GM Mosquitos and Gene Drives: Defying Nature


Of the many insects which plague our planet, mosquitoes continue to be one of the biggest threats to public health. Millions of cases each year stem from diseases such as dengue fever, malaria, yellow fever, and the zika virus. Mosquitos are responsible for the deaths of more than 700,000 people a year, which is more than any other animal. Even though we have successfully decreased the number of deaths through the use of insecticides, vaccines, and pharmaceutical treatments, mosquitos continue to be a threat. This threat has become even more noticeable since the insects have begun demonstrating resistance to insecticides.

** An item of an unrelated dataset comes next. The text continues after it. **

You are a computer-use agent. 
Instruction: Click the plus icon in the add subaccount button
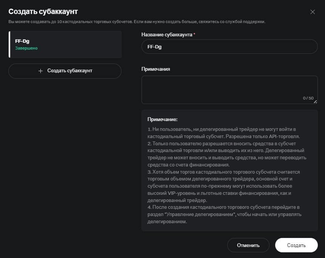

Yet again, genetic engineering promises a quick solution to the obstacles nature has thrown our way. Since only female mosquitos can transmit diseases to humans, scientists are looking for ways to control the female population. CRISPR technology allows for us to genetically engineer a mosquito with a gene that affects its reproductive fitness. Once released into the wild, this GM mosquito can introduce the gene to a population of mosquitos, effectively disrupting reproduction within that group. This is done by either altering sex chromosome inheritance in a way that causes the majority of offspring to be male, or disrupting female fertility genes to prevent them from laying eggs altogether.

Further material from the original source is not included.